## RECORD EXTRACTS

══════════

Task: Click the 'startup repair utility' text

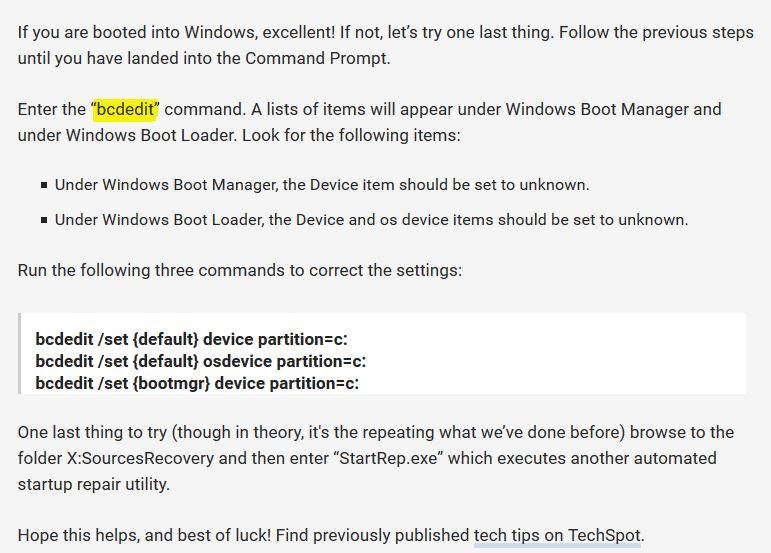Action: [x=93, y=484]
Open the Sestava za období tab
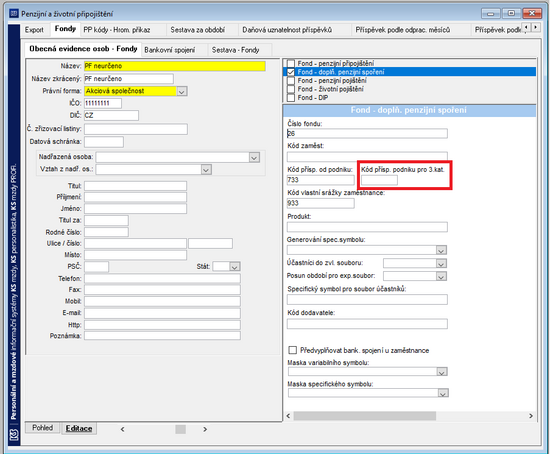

══════════

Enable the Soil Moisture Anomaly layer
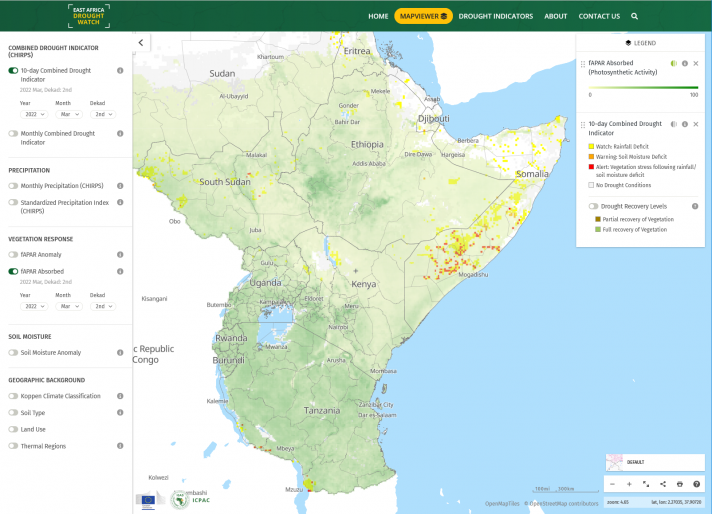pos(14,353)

══════════

## TASK DESCRIPTION
Leaving out each picture, repeat exactly the lines above from the one that contains "Task: Click the 'startup repair utility' text" through the one that contains "Open the Sestava za období tab".

## RESPONSE
Task: Click the 'startup repair utility' text

Action: [x=93, y=484]
Open the Sestava za období tab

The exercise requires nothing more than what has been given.